# WORK INSTRUCTIONS:
Retype each of the following lines exactly, keeping every character, accent, and bracket unchanged.

# LISTING:
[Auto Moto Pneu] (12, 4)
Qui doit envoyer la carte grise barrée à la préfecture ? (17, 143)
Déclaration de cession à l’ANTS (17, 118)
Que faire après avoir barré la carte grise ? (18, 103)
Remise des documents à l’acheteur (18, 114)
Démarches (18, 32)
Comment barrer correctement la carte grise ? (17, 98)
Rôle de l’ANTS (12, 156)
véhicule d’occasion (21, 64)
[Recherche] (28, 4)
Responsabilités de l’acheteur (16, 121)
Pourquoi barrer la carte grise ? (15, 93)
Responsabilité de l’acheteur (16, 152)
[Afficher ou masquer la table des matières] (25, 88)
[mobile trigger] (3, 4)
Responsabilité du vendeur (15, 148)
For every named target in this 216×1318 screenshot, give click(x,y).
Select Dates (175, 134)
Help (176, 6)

# ANSWER TO THE TASK:
[Auto Moto Pneu] (12, 4)
Qui doit envoyer la carte grise barrée à la préfecture ? (17, 143)
Déclaration de cession à l’ANTS (17, 118)
Que faire après avoir barré la carte grise ? (18, 103)
Remise des documents à l’acheteur (18, 114)
Démarches (18, 32)
Comment barrer correctement la carte grise ? (17, 98)
Rôle de l’ANTS (12, 156)
véhicule d’occasion (21, 64)
[Recherche] (28, 4)
Responsabilités de l’acheteur (16, 121)
Pourquoi barrer la carte grise ? (15, 93)
Responsabilité de l’acheteur (16, 152)
[Afficher ou masquer la table des matières] (25, 88)
[mobile trigger] (3, 4)
Responsabilité du vendeur (15, 148)
For every named target in this 216×1318 screenshot, give click(x,y).
Select Dates (175, 134)
Help (176, 6)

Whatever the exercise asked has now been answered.